Icertis
- Website type: Private
- Founded: 2009
- Headquarters: Bellevue, Washington United States
- Key people: Samir Bodas (co-founder, CEO); Monish Darda (co-founder, CTO);
- Industry: Internet Software and Services
- Products: Icertis Contract Intelligence (ICI)
- Employees: 1,700+
- Website: www.icertis.com

= Icertis =

American privately owned software company

Icertis is an American privately owned software company that provides contract management software to enterprise businesses using a software-as-a-service model. The company, which was founded in 2009, is headquartered in Bellevue, Washington.

==Operations==
Icertis is headquartered in Bellevue, Washington. The company has additional offices in North America, as well as in India and Europe. Icertis is a privately owned, venture capital-funded company with minority stakes held by Softbank and SAP. As of December 2021, it employed approximately 1,700 people.

==History==
Icertis was co-founded in 2009 by Samir Bodas, former CEO of Aztecsoft, and Monish Darda, a former executive at BladeLogic.

== Technology ==
Icertis provides cloud-based software intended to digitize, organize, and centralize business contracts. The software is licensed to companies through a software-as-a-service model.

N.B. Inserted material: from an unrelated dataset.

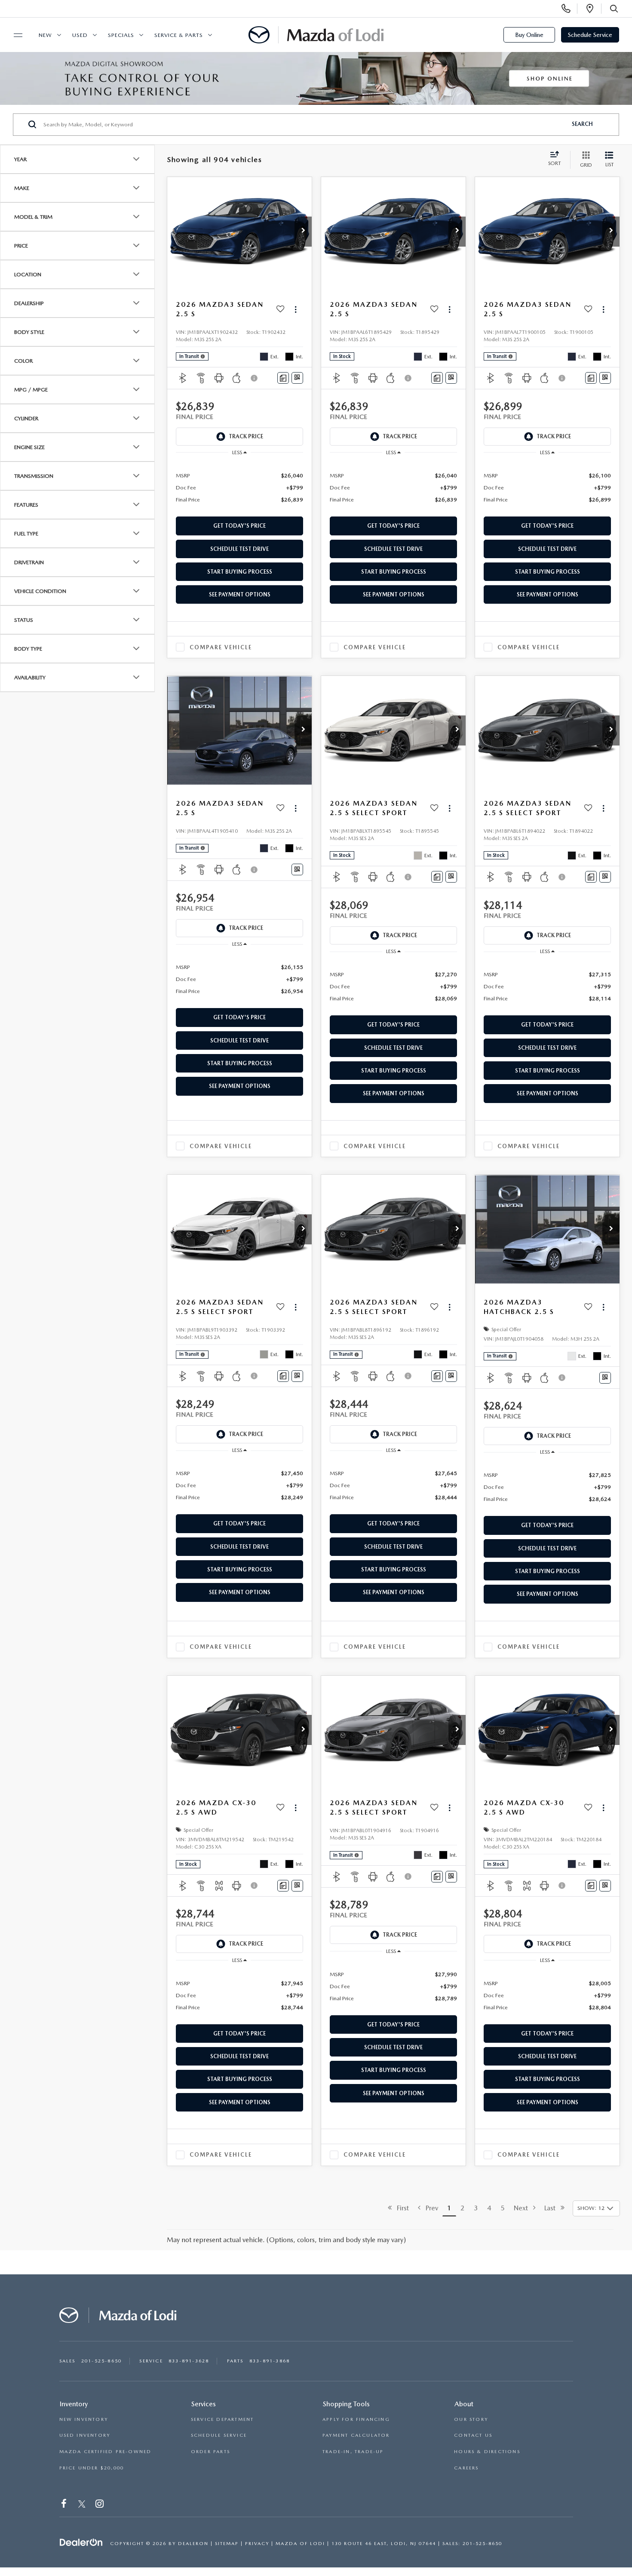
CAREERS (466, 2468)
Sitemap (227, 2543)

The company's flagship product, Icertis Contract Intelligence, is a contract lifecycle management platform, which allows a company to digitize and store all of its contracts in the cloud. The platform utilizes artificial intelligence (AI) technology to identify problematic contract clauses and flag potential compliance issues. Its machine learning capabilities can read contracts and offer insight.